* **Problem description**
Please answer these questions from the Delta State text below:
1. What is the headquarters of Ika South?
2. Which indigenous people are listed for Oshimili North?
3. What share of the state's population faces extreme poverty, per the 2018 World Bank data?

* **Passage for review**

----

Indigenous ethnic groups of Delta State listed by LGA:

| LGA | Headquarters | Indigenous people |
|---|---|---|
| Aniocha North | Issele-Uku | Enuani, Olukumi |
| Aniocha South | Ogwashi-Uku | Enuani |
| Burutu | Burutu | Ijaw |
| Bomadi | Bomadi | Ijaw |
| Ethiope East | Isiokolo | Urhobo |
| Ethiope West | Oghara | Urhobo, Itsekiri |
| Ika North East | Owa-Oyibu | Ika |
| Ika South | Agbor | Ika |
| Isoko North | Ozoro | Isoko |
| Isoko South | Oleh | Isoko |
| Ndokwa East | Aboh | Ukwuani, Isoko |
| Ndokwa West | Kwale | Ukwuani |
| Oshimili North | Akwukwu-Igbo | Enuani, Igala |
| Oshimili South | Asaba | Enuani |
| Okpe | Orerokpe | Urhobo |
| Patani | Patani | Ijaw, Urhobo |
| Sapele | Sapele | Urhobo |
| Udu | Otor-Udu | Urhobo |
| Ughelli North | Ughelli | Urhobo |
| Ughelli South | Otu-Jeremi | Urhobo |
| Ukwuani | Obiaruku | Ukwuani, |
| Uvwie | Effurun | Urhobo |
| Warri North | Koko | Ijaw,itsekiri |
| Warri South | Warri | Urhobo,Itsekiri,ijaw |
| Warri South West | Ogbe Ijaw | Ijaw,Itsekiri |

== Economy ==
The state is one of the richer and more developed ones in Nigeria, and has the second-lowest incidence of extreme poverty (around 3% of the population against a national average of 31%), according to World Bank data from 2018.

----

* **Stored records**

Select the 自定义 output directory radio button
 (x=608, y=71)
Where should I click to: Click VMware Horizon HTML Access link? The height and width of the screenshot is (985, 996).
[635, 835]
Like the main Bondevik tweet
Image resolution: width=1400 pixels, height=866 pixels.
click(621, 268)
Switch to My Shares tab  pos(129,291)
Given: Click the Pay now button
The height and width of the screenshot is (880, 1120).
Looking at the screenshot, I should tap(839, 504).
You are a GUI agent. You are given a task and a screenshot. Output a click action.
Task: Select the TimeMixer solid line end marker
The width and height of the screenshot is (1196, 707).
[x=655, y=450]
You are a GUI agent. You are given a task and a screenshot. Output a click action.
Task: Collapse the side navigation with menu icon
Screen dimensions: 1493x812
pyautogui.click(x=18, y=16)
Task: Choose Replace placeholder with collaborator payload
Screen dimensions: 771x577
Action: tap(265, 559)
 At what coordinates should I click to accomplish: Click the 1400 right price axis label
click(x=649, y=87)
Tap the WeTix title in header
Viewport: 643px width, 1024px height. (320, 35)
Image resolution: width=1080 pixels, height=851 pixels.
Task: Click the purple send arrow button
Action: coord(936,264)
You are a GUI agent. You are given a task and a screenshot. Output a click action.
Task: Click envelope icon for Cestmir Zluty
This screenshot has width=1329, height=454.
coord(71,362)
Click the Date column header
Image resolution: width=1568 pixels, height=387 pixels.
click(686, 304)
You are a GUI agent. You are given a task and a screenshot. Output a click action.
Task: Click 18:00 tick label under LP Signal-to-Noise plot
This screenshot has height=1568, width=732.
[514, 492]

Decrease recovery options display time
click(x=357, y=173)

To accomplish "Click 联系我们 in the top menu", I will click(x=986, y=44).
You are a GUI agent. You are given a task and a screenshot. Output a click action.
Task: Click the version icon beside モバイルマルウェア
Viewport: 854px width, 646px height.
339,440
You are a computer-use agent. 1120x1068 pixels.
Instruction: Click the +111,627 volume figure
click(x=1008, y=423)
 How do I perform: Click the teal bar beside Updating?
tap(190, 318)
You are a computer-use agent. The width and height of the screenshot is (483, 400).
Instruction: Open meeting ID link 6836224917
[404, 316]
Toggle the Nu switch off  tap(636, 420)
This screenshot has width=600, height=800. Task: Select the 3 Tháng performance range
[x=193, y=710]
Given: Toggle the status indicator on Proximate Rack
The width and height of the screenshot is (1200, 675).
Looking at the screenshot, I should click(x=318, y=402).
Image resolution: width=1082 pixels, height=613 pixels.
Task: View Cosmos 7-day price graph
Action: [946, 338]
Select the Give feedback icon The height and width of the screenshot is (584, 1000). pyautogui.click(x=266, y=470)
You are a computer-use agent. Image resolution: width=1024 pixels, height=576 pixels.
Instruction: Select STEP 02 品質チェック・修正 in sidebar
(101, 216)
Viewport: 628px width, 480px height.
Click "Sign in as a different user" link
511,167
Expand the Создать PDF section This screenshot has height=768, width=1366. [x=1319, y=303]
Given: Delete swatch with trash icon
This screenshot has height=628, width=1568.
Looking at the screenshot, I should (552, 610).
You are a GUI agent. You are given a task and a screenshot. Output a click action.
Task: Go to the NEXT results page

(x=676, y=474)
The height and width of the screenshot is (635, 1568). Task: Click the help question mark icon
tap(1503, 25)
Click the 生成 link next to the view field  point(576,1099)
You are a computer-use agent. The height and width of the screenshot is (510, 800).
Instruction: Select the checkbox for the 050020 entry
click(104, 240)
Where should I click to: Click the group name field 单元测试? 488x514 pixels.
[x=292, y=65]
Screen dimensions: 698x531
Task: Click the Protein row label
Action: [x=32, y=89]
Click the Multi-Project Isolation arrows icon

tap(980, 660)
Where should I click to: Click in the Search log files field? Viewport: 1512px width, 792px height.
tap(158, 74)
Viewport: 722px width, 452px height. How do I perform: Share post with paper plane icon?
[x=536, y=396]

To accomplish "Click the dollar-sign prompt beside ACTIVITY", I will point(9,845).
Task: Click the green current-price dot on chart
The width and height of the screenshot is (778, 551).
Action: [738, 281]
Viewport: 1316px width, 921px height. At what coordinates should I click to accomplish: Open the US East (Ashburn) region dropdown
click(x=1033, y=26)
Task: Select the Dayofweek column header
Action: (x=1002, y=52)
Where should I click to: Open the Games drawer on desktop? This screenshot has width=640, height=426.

----

* **Response area**
1. Agbor
2. Enuani and Igala
3. Around 3%